Job:
Reproduce every line of the material below word for word.

----- Provided records

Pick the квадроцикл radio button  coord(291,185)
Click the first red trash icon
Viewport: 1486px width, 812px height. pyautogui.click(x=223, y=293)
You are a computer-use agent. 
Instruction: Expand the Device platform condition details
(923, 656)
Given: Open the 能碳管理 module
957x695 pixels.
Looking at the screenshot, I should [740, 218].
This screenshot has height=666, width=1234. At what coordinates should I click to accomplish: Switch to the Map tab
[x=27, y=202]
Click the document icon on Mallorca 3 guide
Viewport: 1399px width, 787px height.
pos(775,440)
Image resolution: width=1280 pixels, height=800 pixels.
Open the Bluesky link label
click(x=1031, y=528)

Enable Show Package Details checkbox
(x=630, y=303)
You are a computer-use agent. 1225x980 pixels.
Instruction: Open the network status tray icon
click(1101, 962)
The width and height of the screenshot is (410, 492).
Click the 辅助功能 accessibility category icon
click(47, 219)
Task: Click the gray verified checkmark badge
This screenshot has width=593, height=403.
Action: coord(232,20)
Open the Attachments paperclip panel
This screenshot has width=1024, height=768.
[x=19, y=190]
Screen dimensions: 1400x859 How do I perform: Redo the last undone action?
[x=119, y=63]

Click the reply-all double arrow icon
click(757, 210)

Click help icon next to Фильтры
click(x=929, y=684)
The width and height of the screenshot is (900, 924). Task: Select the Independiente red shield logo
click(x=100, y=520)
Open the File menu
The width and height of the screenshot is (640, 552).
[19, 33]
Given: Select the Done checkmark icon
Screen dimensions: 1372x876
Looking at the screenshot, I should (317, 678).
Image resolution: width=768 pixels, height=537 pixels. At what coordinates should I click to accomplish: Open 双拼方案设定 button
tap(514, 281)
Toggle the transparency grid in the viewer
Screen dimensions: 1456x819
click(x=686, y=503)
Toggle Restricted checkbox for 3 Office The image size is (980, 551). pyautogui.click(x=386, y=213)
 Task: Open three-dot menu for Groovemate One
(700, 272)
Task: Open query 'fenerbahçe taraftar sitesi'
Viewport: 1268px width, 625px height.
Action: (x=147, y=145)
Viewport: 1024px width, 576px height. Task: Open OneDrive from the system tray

----------

Response to this exercise:
Pick the квадроцикл radio button  coord(291,185)
Click the first red trash icon
Viewport: 1486px width, 812px height. pyautogui.click(x=223, y=293)
You are a computer-use agent. 
Instruction: Expand the Device platform condition details
(923, 656)
Given: Open the 能碳管理 module
957x695 pixels.
Looking at the screenshot, I should [740, 218].
This screenshot has height=666, width=1234. At what coordinates should I click to accomplish: Switch to the Map tab
[x=27, y=202]
Click the document icon on Mallorca 3 guide
Viewport: 1399px width, 787px height.
pos(775,440)
Image resolution: width=1280 pixels, height=800 pixels.
Open the Bluesky link label
click(x=1031, y=528)

Enable Show Package Details checkbox
(x=630, y=303)
You are a computer-use agent. 1225x980 pixels.
Instruction: Open the network status tray icon
click(1101, 962)
The width and height of the screenshot is (410, 492).
Click the 辅助功能 accessibility category icon
click(47, 219)
Task: Click the gray verified checkmark badge
This screenshot has width=593, height=403.
Action: coord(232,20)
Open the Attachments paperclip panel
This screenshot has width=1024, height=768.
[x=19, y=190]
Screen dimensions: 1400x859 How do I perform: Redo the last undone action?
[x=119, y=63]

Click the reply-all double arrow icon
click(757, 210)

Click help icon next to Фильтры
click(x=929, y=684)
The width and height of the screenshot is (900, 924). Task: Select the Independiente red shield logo
click(x=100, y=520)
Open the File menu
The width and height of the screenshot is (640, 552).
[19, 33]
Given: Select the Done checkmark icon
Screen dimensions: 1372x876
Looking at the screenshot, I should (317, 678).
Image resolution: width=768 pixels, height=537 pixels. At what coordinates should I click to accomplish: Open 双拼方案设定 button
tap(514, 281)
Toggle the transparency grid in the viewer
Screen dimensions: 1456x819
click(x=686, y=503)
Toggle Restricted checkbox for 3 Office The image size is (980, 551). pyautogui.click(x=386, y=213)
 Task: Open three-dot menu for Groovemate One
(700, 272)
Task: Open query 'fenerbahçe taraftar sitesi'
Viewport: 1268px width, 625px height.
Action: (x=147, y=145)
Viewport: 1024px width, 576px height. Task: Open OneDrive from the system tray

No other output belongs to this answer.